_ACTIVITY_.
Search the entries for the word "using". Copy each line in which it is found.

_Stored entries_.
►
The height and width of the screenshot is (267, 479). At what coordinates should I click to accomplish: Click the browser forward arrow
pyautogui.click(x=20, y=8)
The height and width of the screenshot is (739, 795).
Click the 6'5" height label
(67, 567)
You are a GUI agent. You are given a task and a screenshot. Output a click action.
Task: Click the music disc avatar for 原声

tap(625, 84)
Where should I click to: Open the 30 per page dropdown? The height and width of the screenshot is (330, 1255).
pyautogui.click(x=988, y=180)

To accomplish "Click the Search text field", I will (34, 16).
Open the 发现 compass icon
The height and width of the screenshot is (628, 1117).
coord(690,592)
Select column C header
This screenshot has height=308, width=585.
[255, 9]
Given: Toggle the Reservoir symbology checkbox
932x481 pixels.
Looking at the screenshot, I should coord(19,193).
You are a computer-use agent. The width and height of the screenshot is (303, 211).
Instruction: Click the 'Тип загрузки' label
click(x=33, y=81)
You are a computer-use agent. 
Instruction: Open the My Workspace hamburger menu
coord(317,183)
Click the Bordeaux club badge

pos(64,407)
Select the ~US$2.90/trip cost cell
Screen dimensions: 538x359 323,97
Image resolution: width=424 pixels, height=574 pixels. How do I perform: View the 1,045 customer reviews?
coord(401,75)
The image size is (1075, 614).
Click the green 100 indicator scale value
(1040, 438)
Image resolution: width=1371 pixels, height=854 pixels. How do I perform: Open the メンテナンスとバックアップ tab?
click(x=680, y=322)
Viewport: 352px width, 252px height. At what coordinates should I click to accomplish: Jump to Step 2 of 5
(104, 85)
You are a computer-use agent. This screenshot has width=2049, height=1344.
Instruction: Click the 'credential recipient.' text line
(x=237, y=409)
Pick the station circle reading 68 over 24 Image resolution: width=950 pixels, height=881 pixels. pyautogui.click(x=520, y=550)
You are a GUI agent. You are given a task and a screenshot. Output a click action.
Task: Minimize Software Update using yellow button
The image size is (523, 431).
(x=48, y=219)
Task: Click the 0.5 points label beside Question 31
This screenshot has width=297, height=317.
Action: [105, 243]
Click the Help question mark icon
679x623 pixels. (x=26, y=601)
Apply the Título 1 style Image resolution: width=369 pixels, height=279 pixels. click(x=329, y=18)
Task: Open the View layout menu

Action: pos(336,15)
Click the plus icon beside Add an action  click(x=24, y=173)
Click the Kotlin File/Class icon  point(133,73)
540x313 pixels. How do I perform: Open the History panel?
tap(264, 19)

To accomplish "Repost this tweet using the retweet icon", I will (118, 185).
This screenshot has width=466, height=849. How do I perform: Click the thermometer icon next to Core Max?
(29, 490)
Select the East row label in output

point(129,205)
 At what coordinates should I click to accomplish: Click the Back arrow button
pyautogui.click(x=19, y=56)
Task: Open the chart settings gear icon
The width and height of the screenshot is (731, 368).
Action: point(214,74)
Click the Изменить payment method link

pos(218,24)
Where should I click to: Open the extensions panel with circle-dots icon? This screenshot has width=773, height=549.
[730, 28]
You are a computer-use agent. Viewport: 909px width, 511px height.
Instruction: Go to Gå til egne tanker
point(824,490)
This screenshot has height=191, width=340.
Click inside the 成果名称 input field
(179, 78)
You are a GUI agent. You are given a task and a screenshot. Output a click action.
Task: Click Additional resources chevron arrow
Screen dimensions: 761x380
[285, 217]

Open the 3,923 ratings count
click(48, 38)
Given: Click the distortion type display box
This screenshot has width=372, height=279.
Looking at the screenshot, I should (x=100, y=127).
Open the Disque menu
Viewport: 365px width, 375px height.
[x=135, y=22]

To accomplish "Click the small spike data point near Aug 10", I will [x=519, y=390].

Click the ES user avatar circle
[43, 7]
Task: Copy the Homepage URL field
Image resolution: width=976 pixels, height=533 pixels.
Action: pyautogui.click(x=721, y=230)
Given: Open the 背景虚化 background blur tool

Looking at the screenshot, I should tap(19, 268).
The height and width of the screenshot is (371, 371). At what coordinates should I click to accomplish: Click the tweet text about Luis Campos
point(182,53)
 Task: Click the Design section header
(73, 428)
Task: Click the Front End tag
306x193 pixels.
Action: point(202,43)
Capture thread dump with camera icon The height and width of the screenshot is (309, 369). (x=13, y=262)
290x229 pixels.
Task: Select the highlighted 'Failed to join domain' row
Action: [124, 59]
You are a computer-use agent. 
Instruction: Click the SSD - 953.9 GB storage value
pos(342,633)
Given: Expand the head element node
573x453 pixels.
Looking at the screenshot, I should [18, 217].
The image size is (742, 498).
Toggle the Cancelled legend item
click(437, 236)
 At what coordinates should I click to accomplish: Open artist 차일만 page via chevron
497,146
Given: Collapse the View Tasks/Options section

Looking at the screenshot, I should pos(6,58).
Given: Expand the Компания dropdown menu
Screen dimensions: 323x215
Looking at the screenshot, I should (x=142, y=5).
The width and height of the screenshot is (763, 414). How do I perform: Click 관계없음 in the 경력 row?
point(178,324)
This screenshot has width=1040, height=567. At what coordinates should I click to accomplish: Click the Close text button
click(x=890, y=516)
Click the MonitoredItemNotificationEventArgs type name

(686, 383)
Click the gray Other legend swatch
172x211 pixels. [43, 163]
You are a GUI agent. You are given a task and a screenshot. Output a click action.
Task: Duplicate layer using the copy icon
◄
_EXERCISE OUTPUT_.
Task: Minimize Software Update using yellow button
To accomplish "Repost this tweet using the retweet icon", I will (118, 185).
Task: Duplicate layer using the copy icon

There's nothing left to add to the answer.